*** DATA SUPPLIED Section Begins ***

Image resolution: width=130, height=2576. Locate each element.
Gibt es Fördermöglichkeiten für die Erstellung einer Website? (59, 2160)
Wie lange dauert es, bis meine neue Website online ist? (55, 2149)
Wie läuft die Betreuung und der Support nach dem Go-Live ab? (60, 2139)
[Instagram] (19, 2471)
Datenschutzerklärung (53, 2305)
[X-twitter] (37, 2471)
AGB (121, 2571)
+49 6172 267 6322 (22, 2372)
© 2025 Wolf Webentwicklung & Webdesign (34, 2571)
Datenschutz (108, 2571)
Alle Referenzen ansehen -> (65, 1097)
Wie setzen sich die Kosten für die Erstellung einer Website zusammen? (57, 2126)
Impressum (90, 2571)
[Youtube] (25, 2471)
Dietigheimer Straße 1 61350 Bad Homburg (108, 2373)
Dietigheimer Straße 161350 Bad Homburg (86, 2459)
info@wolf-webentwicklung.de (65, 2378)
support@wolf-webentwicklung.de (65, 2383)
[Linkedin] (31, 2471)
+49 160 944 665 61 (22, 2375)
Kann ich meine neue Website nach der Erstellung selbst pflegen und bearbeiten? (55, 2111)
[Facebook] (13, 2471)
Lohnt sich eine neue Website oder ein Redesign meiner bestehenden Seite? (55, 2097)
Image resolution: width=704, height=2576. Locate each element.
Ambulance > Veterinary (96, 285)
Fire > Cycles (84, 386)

*** DATA SUPPLIED Section Ends ***
*** DATA SUPPLIED Section Begins ***

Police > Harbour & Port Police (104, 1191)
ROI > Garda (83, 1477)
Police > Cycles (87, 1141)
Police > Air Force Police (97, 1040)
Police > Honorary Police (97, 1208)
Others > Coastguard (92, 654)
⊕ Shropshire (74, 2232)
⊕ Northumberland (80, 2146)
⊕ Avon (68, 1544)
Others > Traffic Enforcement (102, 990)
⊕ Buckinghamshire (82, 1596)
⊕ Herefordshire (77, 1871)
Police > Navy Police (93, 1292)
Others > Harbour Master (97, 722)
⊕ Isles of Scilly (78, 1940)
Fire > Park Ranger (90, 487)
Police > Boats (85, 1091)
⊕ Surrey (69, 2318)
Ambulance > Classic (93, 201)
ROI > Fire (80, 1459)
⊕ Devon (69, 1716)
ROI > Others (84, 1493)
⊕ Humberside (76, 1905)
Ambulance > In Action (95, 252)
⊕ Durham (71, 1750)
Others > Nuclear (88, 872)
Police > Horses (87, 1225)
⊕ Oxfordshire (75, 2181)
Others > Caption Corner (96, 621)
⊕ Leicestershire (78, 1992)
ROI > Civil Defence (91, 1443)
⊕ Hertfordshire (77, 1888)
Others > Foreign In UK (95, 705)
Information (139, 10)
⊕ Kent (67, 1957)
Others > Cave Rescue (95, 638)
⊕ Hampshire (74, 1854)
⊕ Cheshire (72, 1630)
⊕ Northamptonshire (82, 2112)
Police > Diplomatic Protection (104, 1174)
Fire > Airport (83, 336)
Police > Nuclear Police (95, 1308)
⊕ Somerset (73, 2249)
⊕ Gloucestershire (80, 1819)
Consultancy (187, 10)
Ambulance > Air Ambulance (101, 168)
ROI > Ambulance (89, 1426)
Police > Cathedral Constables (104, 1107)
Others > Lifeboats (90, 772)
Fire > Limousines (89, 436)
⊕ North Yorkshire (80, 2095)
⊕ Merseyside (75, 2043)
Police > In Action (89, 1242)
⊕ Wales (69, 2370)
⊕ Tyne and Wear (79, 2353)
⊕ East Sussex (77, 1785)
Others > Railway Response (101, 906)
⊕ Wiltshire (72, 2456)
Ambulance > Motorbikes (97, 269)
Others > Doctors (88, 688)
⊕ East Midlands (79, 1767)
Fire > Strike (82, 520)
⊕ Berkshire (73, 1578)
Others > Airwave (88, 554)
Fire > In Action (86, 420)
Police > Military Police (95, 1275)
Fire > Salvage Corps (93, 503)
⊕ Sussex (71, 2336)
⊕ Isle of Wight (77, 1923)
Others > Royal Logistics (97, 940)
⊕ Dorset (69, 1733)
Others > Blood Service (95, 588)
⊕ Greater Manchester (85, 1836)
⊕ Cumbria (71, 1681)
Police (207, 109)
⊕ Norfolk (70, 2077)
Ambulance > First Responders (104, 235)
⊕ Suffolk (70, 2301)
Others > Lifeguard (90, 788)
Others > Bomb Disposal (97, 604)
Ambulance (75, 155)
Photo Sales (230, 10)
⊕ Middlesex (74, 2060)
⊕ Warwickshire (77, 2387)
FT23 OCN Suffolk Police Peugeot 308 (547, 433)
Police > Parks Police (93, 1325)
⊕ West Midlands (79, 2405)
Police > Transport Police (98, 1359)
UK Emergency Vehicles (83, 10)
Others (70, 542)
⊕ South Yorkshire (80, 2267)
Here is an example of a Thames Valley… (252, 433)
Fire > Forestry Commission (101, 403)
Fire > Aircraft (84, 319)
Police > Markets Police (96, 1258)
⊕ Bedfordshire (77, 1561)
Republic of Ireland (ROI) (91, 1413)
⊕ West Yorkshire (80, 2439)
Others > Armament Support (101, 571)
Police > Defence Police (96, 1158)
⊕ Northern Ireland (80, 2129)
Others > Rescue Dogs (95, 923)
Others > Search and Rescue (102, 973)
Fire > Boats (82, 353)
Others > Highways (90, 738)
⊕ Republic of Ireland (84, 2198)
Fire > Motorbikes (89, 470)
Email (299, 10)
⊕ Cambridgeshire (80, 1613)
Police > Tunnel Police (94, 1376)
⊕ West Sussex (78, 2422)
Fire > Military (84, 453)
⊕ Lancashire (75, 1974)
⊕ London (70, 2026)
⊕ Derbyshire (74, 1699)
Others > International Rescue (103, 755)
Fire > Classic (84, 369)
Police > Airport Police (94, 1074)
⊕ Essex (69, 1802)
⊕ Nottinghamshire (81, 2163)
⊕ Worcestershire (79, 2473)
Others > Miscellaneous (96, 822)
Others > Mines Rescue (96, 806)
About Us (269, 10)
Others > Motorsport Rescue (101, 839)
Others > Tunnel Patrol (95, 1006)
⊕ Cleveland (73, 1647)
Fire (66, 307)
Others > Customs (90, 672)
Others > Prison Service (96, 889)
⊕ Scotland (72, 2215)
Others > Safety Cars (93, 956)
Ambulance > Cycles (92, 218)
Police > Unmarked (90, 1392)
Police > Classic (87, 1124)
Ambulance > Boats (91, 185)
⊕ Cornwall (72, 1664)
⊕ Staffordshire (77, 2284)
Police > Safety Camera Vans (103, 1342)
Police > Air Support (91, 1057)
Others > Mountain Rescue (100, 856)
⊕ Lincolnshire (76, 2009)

*** DATA SUPPLIED Section Ends ***
*** DATA SUPPLIED Section Begins ***

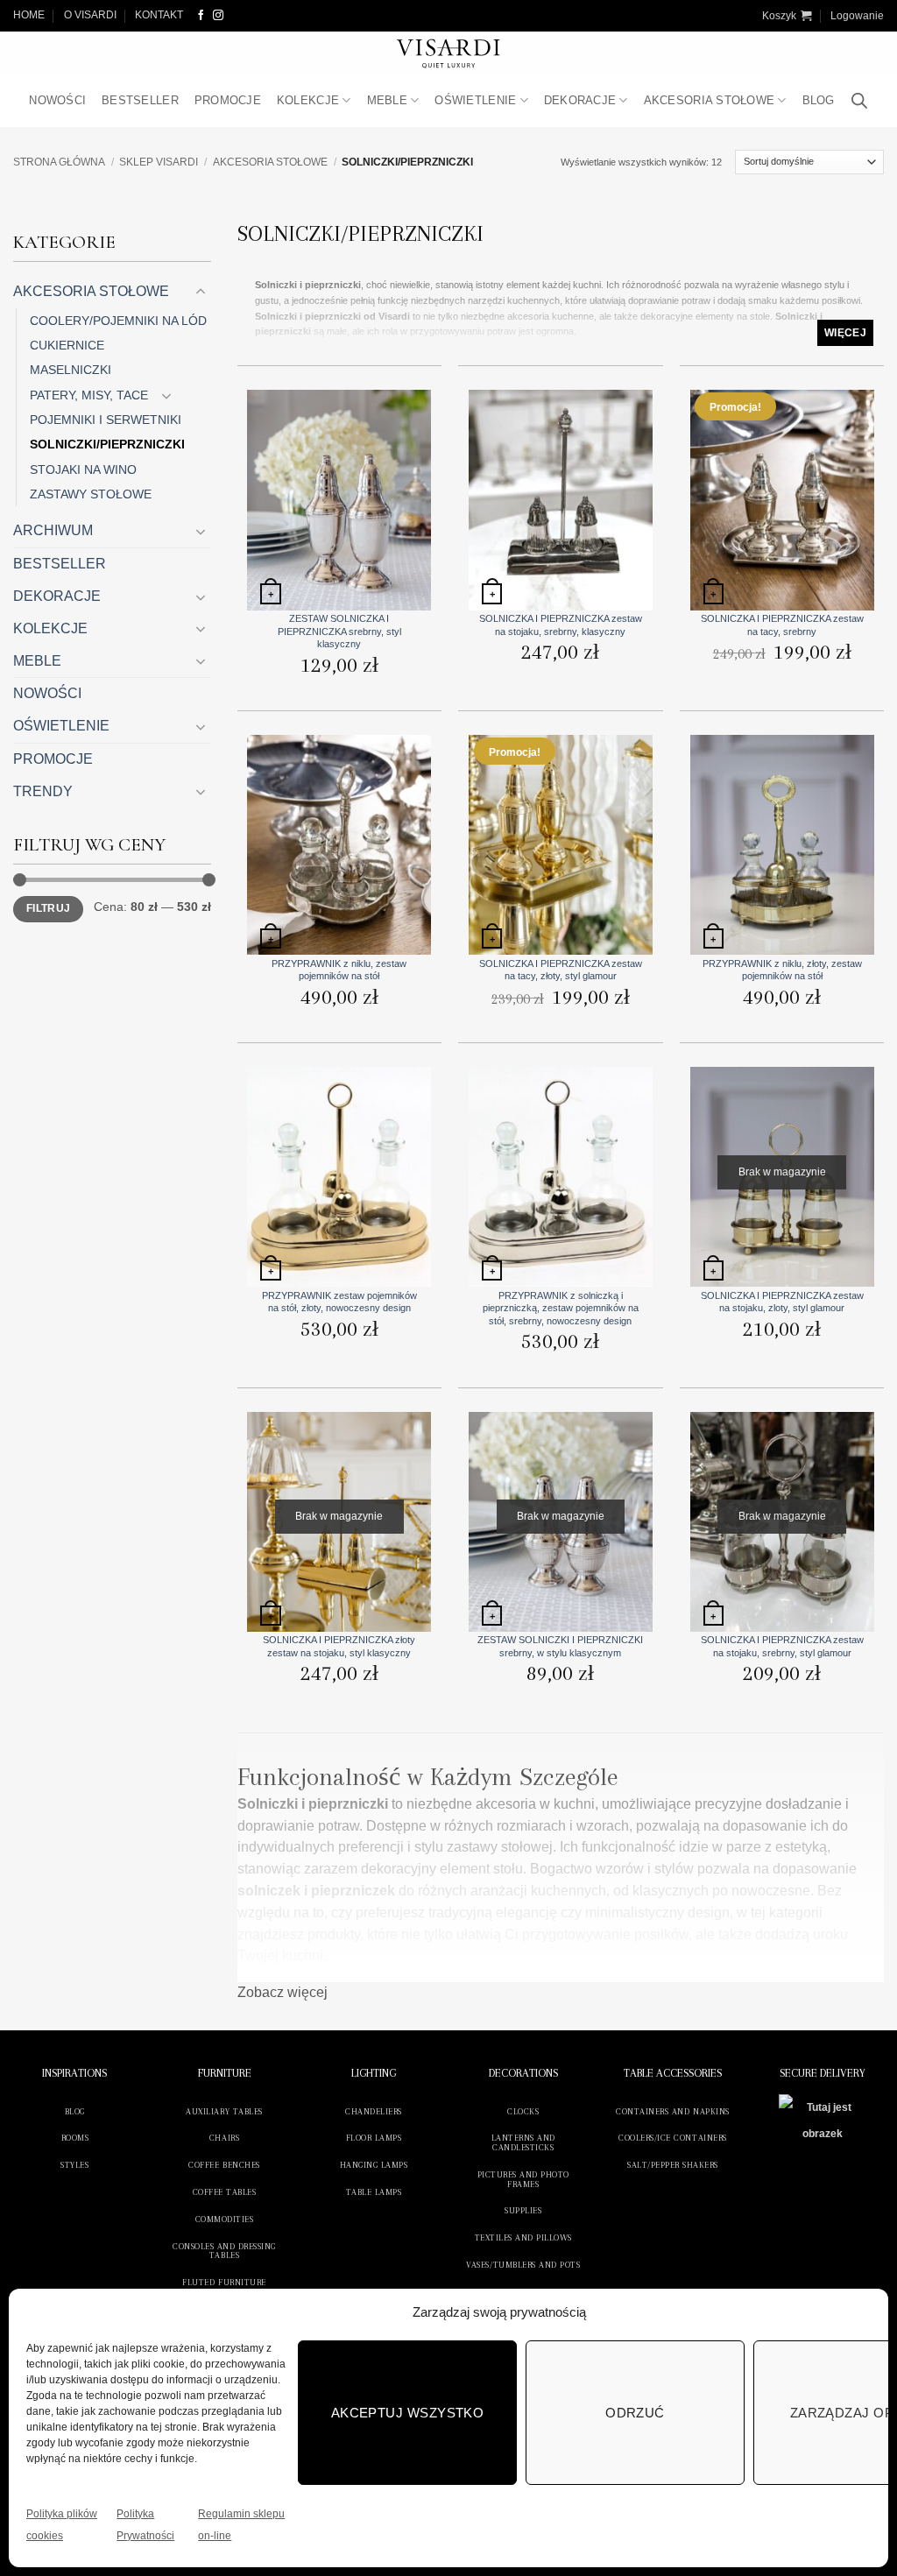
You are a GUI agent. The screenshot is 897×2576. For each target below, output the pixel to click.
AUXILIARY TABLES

*** DATA SUPPLIED Section Ends ***

Copy all lines from the data above that contain the word "width".

* **THE ANSWER**
Image resolution: width=130, height=2576. Locate each element.
Image resolution: width=704, height=2576. Locate each element.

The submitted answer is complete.